COSMIN guidelines for systematic reviews will be followed for the synthesis of the data extracted [34]. Data on the methods of the assessment of the loss of spinal motion caused by surgery, its measurement properties, interpretability and feasibility will be presented in an overview table for ease of interpretation. Method properties will be evaluated as per COSMIN methodology against the criteria for good measurement properties and determined as being ‘sufficient’, ‘insufficient’ or ‘indeterminate’ [34]. Following completion of the overview table, the results of each study will be compared based on the level of instrumentation. If the studies show sufficient methodological and clinical homogeneity, the results will be combined. Pooling of results will only occur where there is sufficient comparison between patient groups studied including similar age range, sex distribution, curve type and severity, similar surgical interventions made (e.g. anterior stabilisation only, posterior stabilisation only or a combination of the two) and where there is comparison between the method of measuring post-operative spinal mobility over a similar length of follow-up. From the scoping searches, these authors do not anticipate that any pooling will occur and that, consequently, a narrative synthesis of data will be reported. If appropriate, subgroup analysis can be carried out at this stage (e.g. by sex, curve severity, surgical intervention).
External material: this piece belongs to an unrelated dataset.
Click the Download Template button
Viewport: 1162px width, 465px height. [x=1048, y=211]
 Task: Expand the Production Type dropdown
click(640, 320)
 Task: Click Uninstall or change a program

The recommendation of a method for the evaluation of the change in spinal motion following scoliosis surgery will depend on the properties, interpretability and feasibility of the methods described, along with an assessment of confidence in the evidence using the Grading of Recommendations Assessment, Development and Evaluation (GRADE) approach [35, 36]. As per the COSMIN guidelines, only methods with sufficient validity and at least low-quality evidence for sufficient internal consistency will be recommended [37].

Discussion and implications of the review

The primary goals of the surgical management of AIS are to correct the spinal deformity and to prevent future progression. A side effect of this surgery, however, is a potential reduction in spinal motion post-operatively. Surgeons recognise that both AIS and its management can impact on spinal motion and therefore an individuals’ function in daily life [12, 14,15,16,17, 20]. Understanding the impact of different anatomical levels of instrumentation is crucial to clinical practice. A review looking at how differing anatomical levels of surgical fixation affect post-operative range of motion is therefore justified and this protocol aims to provide a transparent framework for a comprehensive overview and critical appraisal of the current literature. The authors expect that this work will benefit those that treat AIS, around the expected reduction in spinal motion following surgery and facilitating evidence-based discussions with patients pre-operatively. Additionally, the review will present sufficient quality evidence regarding the methods of assessing spinal motion to influence a change in the methods currently employed.